作業を見学しながら、苦労したことについて伺いました。
「子牛が下痢で何頭か死んじゃったぐらいで。下痢しちゃうと出荷もできないから、それが大変だったのと」
渡辺さんは続けて言います。
「あとはひまり(三女)がはじめての分娩ラッシュの時に、膝が痛くなって腫れちゃって。」
渡辺さんには4人のお子さんがいらっしゃいます。
腫れはひかず、なんと入院することになってしまったそうです。
「そしたら嫁さんも付き添いで入院して。でもうちの親が急遽来てくれて、子供の世話とかもしてくれたから助かりましたけどね。」
搾乳後、子供たちは竹箒で牛舎をお掃除。
なんとも慣れた手つきと段取りです。
渡辺さんも頼もしそうに眺めています。
3.就農のきっかけ
「実は町から紹介してもらって、はじめて紹介してもらったのがこの牧場でした。」子供たちを膝に抱えながら、渡辺さんは当時のことを話してくださいました。
「1番決めた理由はやっぱり放牧ができる環境。

----

**演習問題:**
1. 牧場についての本文から、渡辺さんの家族として登場する人物を、本文での呼び方のまますべて挙げてください。
2. 牧場についての本文を、最後に示された文の後から引き継ぎ、続きを書いてください。

----

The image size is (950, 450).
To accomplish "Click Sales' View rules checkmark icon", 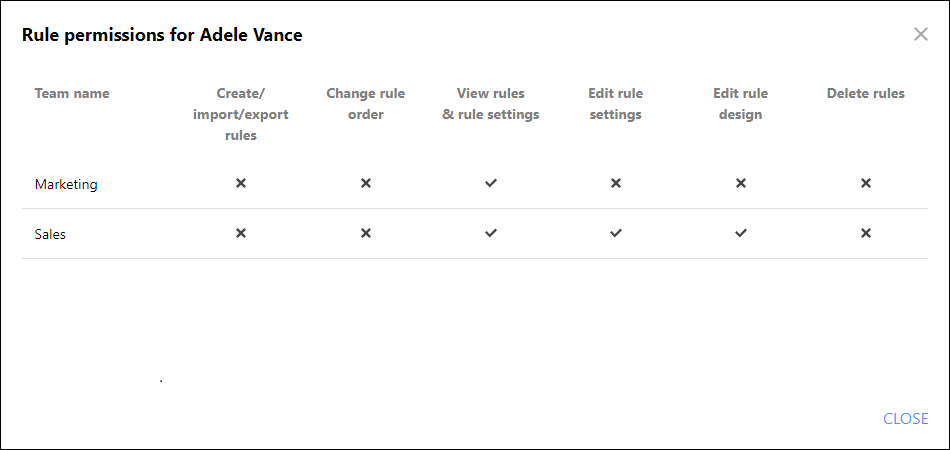I will tap(491, 233).
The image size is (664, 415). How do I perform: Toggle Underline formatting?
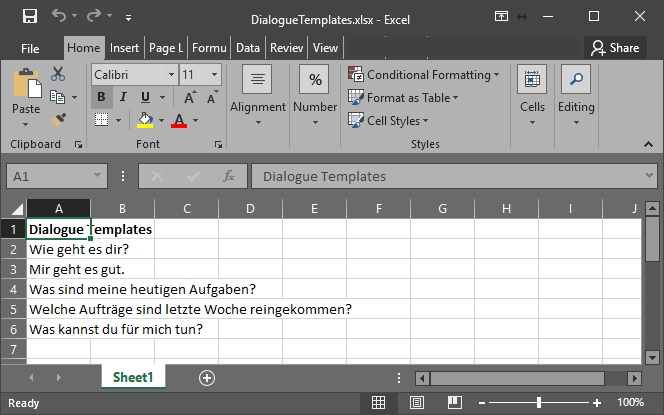pyautogui.click(x=145, y=97)
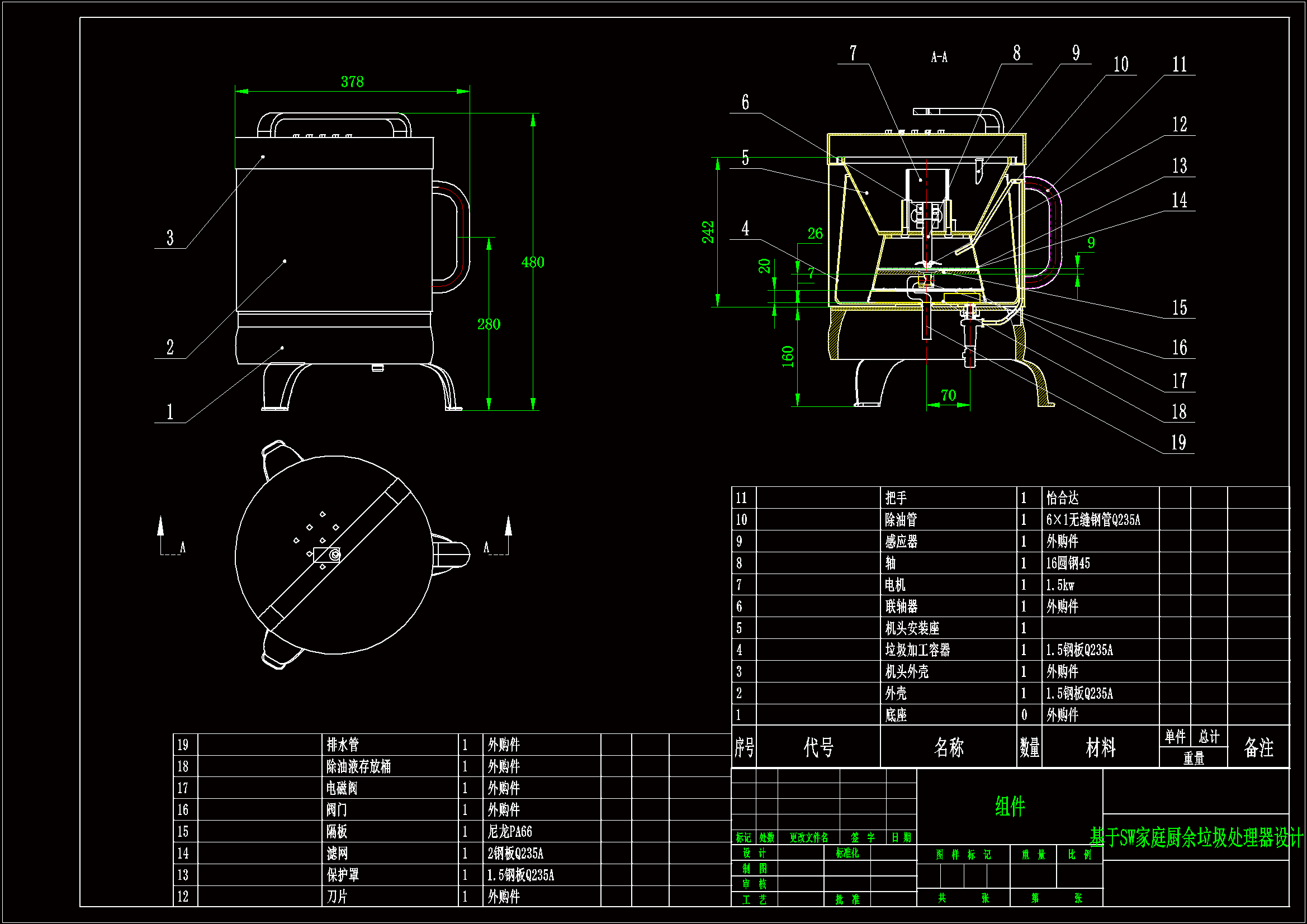Click the 把手 cell in parts list

click(896, 498)
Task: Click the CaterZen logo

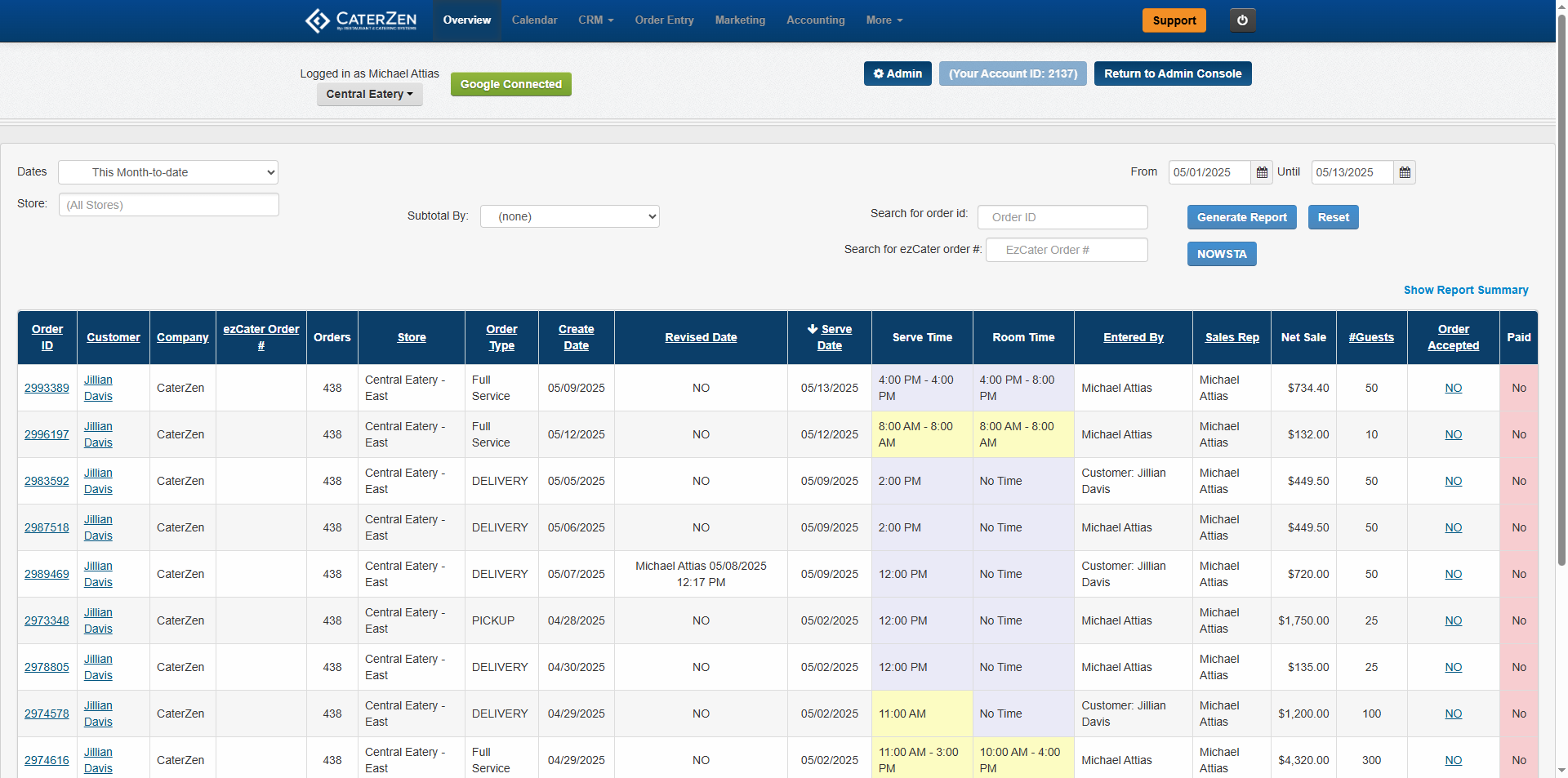Action: [361, 20]
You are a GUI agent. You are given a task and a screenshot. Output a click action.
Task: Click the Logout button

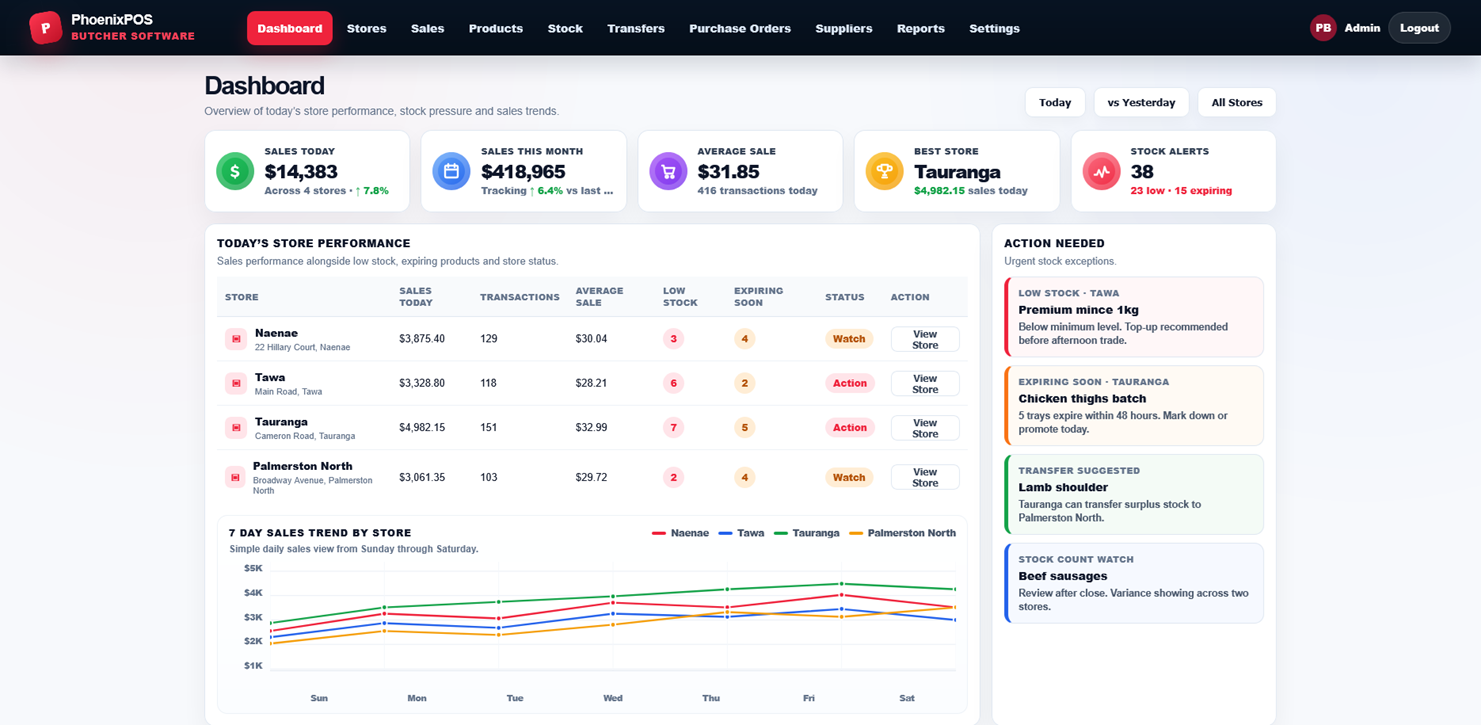[x=1419, y=28]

----

**各問の解答:**
1.
ひまり(三女)
嫁さん
うちの親
4人のお子さん(子供たち)

2.
地続きでこれだけ広い土地があって、それを一番に考えていたので、その放牧ができる環境を目一杯活かした酪農がしたいですね。」
空撮をするとその広さがさらによくわかります。
道内でもこれだけ広大な放牧地を確保できる環境は、限られているでしょう。
足寄町は放牧酪農が盛んな町で、町外だけでなく道外から新規就農する方も多いそうです。
4.牧場の今後について
「放牧草はいっぱい食べてるし。ただ今は(他の生乳と)混ざっちゃって、それがそのまま製品になっているわけじゃないですけど。」「来てくれた人にこれうちの牛乳なんですよって飲んでもらって、違うね、美味しいねって言われたら嬉しいですね。」
牧草を食む牛を眺めながら今後のビジョンも語ってくれました。
「ゆくゆくは、この放牧草をいっぱい食べた牛から絞った牛乳から、チーズとか。
そういう形になれば面白いなとは思いますかね」
インタビューに飽きてきたのか、放牧地の草を引っ張ったりして遊び始めた子供たち。
せっかくなので、子供たちにもインタビューさせて貰いました。
「お母さんは料理が上手だからかっこいい」
お父さんは?
「牛追いするのが上手」
「良く知ってるね」
嬉しそうに笑う渡辺さんでした。
5.これから農業を志す人に向けて
渡辺さんのアドバイスは、とてもシンプルなものでした。「不安はありますよね。でもやる気さえあれば、周りが応援してくれると思います。」
「周りを頼っちゃダメかもしれないけど、あとは健康に気を付けて。」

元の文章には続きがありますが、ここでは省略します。